Bernoulli Number Congruence

Question

In a paper by L. Carlitz entitled A Property of the Bernoulli Numbers, it is written

The Bernoulli numbers may be defined by the symbolic relation $$(B+1)^n-B^n=0 $$ with $n>1$ and $B_0=1$, where after expansion the exponents are replaced by subscripts. By the Staudt-Clausen theorem, the denominator of $B_{2n}$ contains the prime $2$ to the first power. It is proved (in another article) that $$2B_{2n}\equiv 4n+1 \pmod{8}$$ for $(n\ge 2)$

Perhaps I am missing something, but I'm confused with the congruence. The bernoulli numbers are fractions, so how can these fractions have congruences to natural numbers? Or am I assuming that the $B_{2n}$ is the denominator?

Answer 1

As the modulus is $2^3$, for any number $n$ relatively prime to $2$, one can interpret $a/n \bmod 8$ as $a \cdot \overline{n} \bmod 8$, where $\overline{n}$ is the modular inverse of $n \bmod 8$.

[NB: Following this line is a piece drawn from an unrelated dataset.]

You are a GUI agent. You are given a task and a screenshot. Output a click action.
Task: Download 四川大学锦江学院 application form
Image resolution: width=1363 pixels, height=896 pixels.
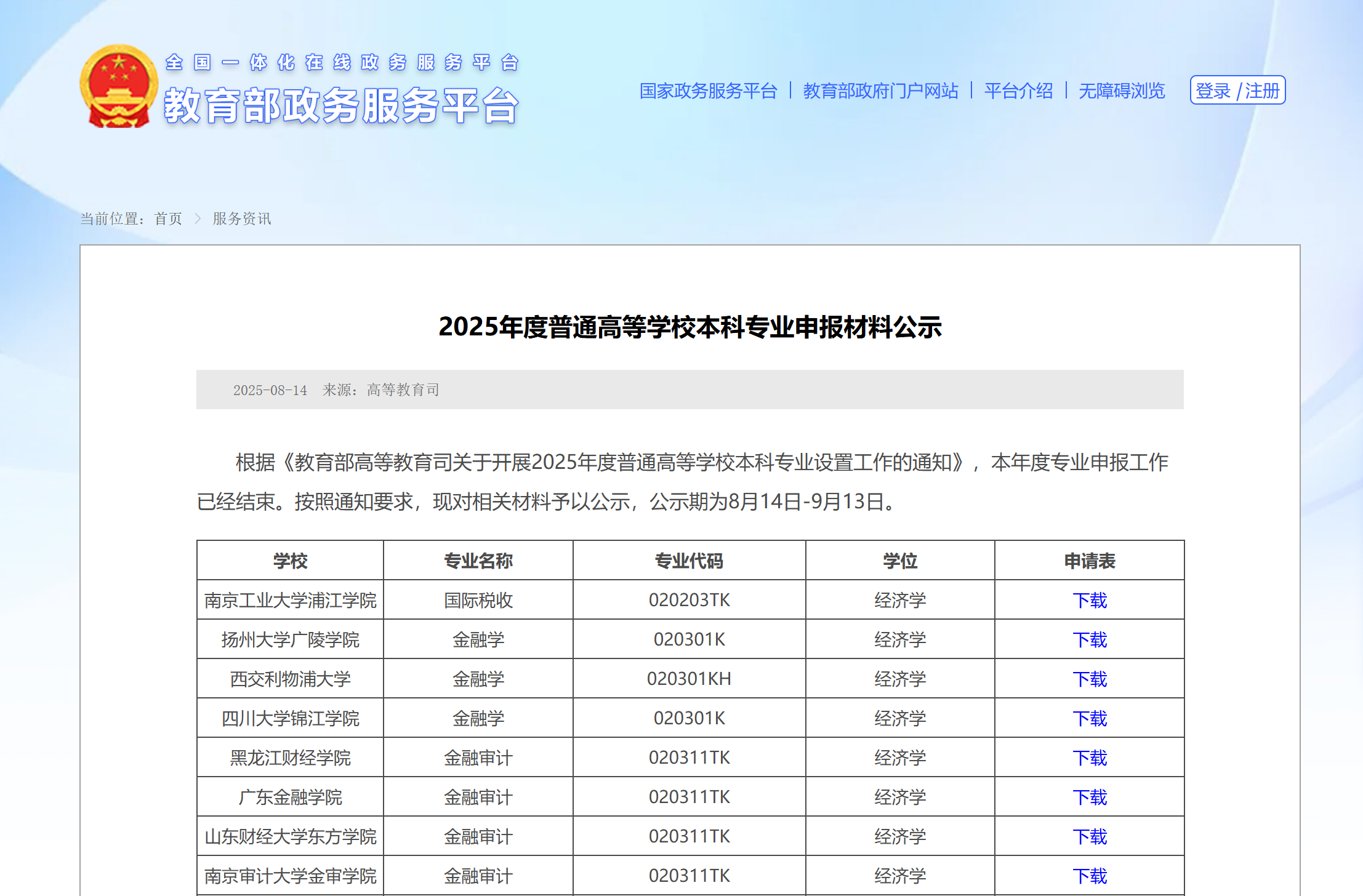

The claimed congruence holds in this sense.

Answer 2

If $x \in \mathbb Q$ has denominator prime to $p$, then it makes sense to speak of the residue class of $x$ mod $p$. Simply write $x=a/b$ with $b$ prime to $p$, and put $\overline{x} = \overline{a}/\overline{b}$ where $\overline{b}$ is the inverse of $b$ mood $p$.

To be pedantic, one might say that the residue class map $\mathbb Z \to \mathbb F_p$ extends to the local ring of $\mathbb Z$ at $p$, i.e. it extends to a ring homomorphism

$$\mathbb Z_{(p)} \to \mathbb F_p$$

where $\mathbb Z_{(p)}$ is the subring of $\mathbb Q$ in which we have inverted every prime but $p$.

Now, since $2B_{2n}$ has odd denominator, the congruence which you have written actually makes sense. (You're working mod $8$ rather than mod $2$ but the principle is the same.)